*** Opening of Data extracts ***

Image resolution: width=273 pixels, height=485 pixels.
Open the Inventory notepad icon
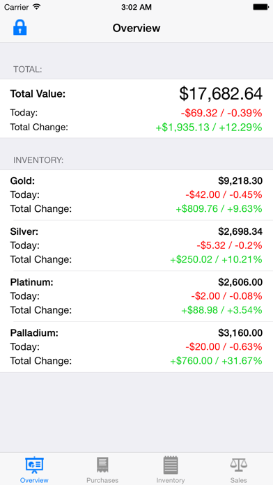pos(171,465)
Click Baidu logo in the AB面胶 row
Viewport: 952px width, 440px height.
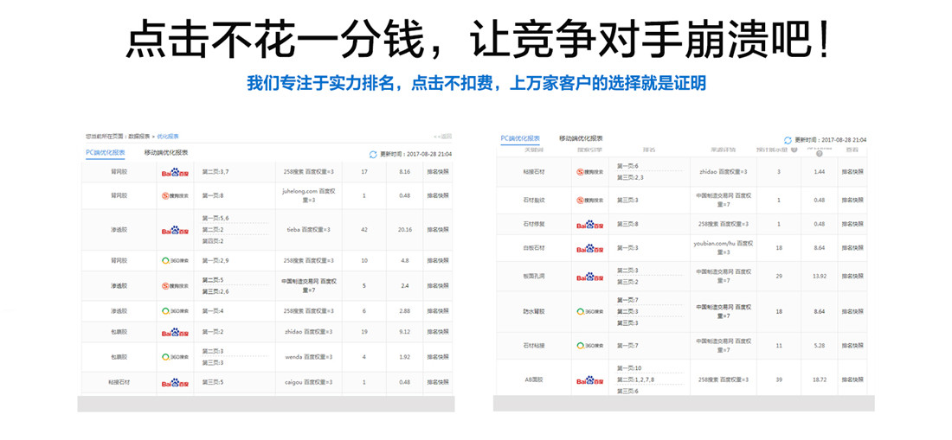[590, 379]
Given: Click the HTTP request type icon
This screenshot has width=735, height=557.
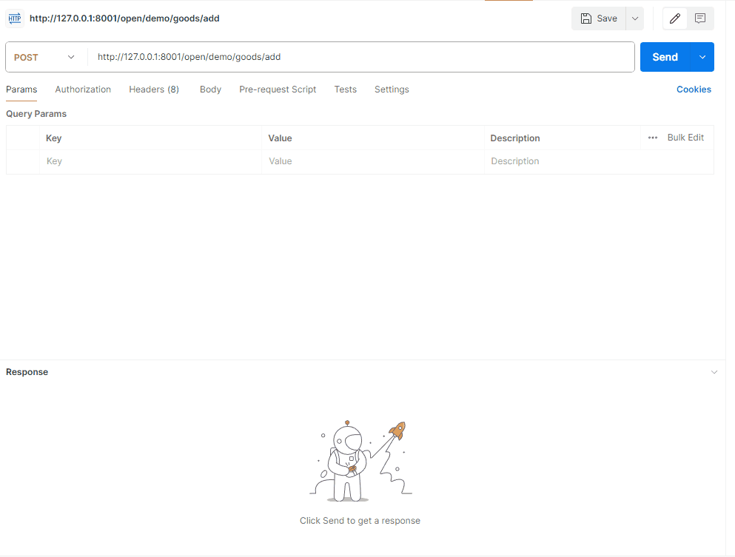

*** Close of Data extracts ***

§ How to complete this task
Extract every line above containing the word "Click".

§ Answer section
Click Baidu logo in the AB面胶 row
Given: Click the HTTP request type icon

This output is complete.